The Beano is the longest running comic in the world and its cast of mischievous characters like Dennis the Menace, Minnie the Minx and the Bash Street Kids—with their hijinks and disdain for authority—have delighted children and adults for generations. The British publication is still based in Dundee, where it was first published in 1938, and now, after more than 4,000 issues, its history and enduring impact on visual culture will be explored in a new show of contemporary art at London’s Somerset House.
“The Beano has this great reflexivity where it pretends that the Beano is made in the Beano”
Visitors will be immersed in a Beano world with life-sized backdrops and characters popping up to guide the way. The exhibition’s curator, the artist Andy Holden, thinks that the Beano has had “a kind of subconscious influence” on British art and culture, and aims to highlight this with a selection of 52 artists—including those below—who have either been directly influenced by the comic or exhibit a “Beano sensibility” in their work.
As an example of this sensibility, Holden mentions the performance art of Mark McGowan, who once cartwheeled from Brighton to London, as embodying the irreverence and silliness of a Beano character. There will be new commissions, including a new comic strip of Dennis the Menace as an old man by Nicola Lane and a two-way mirror sculpture by Simeon Barclay inspired by the Bash Street Kids character, Plug.
The show has been organised in conjunction with the Beano and for fans of the comic there will be a “pretty scholarly history” of the publication, Holden says. “As a kid, I don’t think I really thought about the people who drew these or the idea that it was even drawn,” Holden says. “The Beano has this great reflexivity where it pretends that the Beano is made in the Beano.” The exhibition will delve into the drawings by some of the comic’s key cartoonists, from pioneers like Leo Baxendale, who created Minnie the Minx, to Laura Howell, who draws the character today.

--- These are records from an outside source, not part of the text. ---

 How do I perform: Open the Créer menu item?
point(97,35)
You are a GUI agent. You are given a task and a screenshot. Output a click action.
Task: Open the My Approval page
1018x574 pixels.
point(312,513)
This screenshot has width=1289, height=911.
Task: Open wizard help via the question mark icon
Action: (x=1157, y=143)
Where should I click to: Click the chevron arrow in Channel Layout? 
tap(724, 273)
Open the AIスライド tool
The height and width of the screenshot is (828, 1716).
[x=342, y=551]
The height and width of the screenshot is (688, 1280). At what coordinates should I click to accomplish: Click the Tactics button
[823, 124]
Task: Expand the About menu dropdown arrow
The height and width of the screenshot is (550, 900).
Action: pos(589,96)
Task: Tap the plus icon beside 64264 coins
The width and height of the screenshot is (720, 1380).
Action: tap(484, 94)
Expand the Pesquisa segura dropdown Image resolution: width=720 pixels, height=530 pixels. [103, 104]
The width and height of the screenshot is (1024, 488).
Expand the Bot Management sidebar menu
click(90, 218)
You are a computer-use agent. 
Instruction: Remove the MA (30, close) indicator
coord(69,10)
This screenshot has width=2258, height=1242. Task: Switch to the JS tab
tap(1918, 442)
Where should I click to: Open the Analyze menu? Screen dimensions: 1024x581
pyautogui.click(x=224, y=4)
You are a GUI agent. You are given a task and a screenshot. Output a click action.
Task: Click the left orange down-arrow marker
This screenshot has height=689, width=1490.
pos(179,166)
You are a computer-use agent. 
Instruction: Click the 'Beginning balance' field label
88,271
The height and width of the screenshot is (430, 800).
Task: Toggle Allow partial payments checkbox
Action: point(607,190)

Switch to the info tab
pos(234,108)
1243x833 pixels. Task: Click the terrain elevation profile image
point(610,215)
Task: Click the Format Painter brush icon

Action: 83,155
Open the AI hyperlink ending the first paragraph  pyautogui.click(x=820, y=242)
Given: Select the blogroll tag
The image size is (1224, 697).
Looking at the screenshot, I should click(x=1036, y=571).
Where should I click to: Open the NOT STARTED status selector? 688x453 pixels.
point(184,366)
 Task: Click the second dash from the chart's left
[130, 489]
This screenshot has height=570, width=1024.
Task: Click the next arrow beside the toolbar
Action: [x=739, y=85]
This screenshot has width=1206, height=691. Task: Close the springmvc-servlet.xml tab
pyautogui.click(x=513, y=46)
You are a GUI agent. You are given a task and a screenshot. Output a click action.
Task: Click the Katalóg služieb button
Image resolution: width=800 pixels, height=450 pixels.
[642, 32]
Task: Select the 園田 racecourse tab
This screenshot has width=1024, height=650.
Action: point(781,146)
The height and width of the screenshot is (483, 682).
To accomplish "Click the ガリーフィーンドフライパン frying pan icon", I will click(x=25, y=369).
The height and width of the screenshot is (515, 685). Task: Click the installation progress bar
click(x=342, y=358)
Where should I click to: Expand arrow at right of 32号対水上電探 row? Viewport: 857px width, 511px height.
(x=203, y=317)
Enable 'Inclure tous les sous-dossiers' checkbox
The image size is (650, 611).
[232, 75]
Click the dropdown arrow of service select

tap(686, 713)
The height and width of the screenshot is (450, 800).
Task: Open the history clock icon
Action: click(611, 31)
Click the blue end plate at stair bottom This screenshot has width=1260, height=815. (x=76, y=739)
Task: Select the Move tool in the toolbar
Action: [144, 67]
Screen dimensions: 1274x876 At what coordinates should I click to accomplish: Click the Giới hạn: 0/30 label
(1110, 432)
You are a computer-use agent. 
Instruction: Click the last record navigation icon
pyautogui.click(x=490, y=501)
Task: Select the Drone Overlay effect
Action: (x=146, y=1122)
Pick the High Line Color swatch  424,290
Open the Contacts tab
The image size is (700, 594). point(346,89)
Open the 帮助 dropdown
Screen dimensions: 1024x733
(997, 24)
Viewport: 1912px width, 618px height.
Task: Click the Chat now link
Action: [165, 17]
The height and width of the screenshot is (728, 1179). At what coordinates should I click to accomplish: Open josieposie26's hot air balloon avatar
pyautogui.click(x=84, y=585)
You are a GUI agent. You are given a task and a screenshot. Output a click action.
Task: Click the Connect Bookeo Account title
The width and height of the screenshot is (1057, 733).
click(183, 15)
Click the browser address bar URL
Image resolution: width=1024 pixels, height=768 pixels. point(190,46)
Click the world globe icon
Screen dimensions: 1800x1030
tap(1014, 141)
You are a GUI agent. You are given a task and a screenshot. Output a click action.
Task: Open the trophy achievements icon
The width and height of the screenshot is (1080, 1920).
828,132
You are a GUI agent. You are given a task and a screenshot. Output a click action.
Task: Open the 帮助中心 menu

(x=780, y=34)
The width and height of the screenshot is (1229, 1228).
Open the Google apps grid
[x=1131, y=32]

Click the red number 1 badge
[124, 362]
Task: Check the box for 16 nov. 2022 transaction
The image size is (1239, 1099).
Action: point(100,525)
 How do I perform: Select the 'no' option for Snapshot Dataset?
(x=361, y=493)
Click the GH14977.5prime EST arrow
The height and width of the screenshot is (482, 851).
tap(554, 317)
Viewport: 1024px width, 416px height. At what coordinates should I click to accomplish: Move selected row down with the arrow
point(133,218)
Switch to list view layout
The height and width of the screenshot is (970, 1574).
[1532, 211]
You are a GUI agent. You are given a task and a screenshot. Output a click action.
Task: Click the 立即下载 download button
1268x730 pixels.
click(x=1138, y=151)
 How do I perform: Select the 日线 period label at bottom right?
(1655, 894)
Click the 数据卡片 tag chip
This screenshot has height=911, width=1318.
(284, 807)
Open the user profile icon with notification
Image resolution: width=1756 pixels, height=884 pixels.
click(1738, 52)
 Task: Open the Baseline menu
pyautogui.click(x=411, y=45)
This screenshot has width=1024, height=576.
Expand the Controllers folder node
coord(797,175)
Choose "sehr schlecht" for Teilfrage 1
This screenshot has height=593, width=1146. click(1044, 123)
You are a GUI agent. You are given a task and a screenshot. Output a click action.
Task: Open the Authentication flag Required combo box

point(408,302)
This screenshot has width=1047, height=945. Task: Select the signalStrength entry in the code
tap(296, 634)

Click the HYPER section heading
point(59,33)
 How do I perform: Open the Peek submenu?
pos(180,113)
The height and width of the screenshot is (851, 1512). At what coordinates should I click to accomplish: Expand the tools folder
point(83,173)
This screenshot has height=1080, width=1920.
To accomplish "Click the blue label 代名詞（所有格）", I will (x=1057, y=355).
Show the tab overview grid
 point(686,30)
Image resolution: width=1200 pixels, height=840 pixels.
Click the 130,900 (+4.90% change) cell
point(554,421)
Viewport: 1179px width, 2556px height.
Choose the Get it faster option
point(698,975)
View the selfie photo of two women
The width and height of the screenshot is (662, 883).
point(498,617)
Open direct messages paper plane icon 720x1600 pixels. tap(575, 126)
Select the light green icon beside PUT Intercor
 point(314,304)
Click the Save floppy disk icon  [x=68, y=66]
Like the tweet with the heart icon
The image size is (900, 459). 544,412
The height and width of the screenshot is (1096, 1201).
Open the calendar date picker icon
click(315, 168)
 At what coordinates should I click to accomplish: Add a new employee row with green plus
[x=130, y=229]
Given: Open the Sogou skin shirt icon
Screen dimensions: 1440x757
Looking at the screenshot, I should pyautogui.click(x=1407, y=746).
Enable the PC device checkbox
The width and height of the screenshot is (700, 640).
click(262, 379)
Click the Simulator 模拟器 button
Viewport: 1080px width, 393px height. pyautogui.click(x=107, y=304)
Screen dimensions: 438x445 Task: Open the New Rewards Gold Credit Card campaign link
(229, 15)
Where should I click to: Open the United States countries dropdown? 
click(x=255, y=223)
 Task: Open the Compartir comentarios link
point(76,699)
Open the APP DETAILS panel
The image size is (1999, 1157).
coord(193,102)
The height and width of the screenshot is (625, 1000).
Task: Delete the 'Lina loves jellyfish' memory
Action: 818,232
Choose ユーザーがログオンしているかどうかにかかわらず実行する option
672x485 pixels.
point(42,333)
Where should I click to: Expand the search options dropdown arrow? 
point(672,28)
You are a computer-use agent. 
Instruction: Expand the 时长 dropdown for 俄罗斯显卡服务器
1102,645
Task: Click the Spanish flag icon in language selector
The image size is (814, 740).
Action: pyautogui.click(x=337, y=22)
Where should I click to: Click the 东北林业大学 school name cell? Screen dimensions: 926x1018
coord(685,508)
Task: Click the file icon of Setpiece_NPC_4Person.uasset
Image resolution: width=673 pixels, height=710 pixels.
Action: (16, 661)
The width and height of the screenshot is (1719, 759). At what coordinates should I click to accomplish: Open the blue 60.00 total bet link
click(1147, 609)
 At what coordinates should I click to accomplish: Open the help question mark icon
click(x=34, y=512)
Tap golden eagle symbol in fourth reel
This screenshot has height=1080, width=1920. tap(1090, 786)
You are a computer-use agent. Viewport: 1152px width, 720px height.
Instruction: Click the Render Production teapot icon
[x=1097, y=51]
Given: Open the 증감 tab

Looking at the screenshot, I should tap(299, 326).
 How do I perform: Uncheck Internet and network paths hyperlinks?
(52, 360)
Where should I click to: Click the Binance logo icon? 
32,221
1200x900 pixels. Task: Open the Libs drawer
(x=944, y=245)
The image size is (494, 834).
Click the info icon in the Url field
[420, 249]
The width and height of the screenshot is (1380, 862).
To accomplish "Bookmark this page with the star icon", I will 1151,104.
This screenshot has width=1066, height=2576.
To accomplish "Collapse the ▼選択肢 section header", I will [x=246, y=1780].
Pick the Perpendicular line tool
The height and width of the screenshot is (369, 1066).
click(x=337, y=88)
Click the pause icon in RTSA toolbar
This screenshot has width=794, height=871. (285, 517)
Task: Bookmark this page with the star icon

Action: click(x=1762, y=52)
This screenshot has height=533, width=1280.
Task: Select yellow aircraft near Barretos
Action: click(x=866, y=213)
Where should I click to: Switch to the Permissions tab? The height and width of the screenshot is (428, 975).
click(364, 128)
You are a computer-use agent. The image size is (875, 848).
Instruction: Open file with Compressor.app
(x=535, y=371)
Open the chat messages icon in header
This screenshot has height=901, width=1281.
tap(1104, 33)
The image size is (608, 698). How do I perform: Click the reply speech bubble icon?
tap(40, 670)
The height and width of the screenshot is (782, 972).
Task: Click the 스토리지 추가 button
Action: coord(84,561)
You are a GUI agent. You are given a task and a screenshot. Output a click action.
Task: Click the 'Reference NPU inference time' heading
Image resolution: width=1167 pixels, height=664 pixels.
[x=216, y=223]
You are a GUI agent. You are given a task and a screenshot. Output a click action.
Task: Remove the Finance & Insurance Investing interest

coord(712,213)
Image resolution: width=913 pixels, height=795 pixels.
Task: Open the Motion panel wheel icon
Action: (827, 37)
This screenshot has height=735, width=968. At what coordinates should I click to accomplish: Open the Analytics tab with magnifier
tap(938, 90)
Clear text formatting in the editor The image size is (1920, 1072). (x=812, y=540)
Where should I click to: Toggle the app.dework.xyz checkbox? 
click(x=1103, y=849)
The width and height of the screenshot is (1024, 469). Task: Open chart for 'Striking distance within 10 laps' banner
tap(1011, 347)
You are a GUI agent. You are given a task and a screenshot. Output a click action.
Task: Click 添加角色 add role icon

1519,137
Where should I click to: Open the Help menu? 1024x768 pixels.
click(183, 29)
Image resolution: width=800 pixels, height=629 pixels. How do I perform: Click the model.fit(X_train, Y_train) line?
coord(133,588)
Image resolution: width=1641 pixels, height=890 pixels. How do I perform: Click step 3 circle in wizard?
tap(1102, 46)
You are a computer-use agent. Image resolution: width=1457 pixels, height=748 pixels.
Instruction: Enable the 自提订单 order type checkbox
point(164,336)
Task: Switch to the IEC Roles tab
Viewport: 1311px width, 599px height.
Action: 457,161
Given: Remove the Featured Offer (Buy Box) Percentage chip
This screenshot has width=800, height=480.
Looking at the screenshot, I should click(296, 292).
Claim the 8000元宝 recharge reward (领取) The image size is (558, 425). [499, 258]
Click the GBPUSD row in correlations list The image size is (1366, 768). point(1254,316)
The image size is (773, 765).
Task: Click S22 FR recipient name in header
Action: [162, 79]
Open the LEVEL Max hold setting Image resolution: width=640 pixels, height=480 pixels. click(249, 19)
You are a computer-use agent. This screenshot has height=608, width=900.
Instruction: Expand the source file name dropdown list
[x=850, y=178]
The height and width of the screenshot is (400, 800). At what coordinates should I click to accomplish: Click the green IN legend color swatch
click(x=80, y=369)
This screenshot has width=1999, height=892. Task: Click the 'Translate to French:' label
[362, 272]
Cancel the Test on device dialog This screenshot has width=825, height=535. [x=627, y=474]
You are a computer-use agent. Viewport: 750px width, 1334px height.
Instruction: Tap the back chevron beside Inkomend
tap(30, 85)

Holden says that although he was a “dedicated reader” as a child, who loved drawing the comic’s characters, he had never thought of the Beano as an obvious artistic influence on his work. Now, however, he sees its visual culture and “joyous rebellion” as one of the bedrocks of British culture. “It’s a playful British sensibility that the Beano absolutely encapsulates,” he says, adding that he hopes the exhibition, much like the comic, will act as a “gateway to art and culture” for visitors young and old.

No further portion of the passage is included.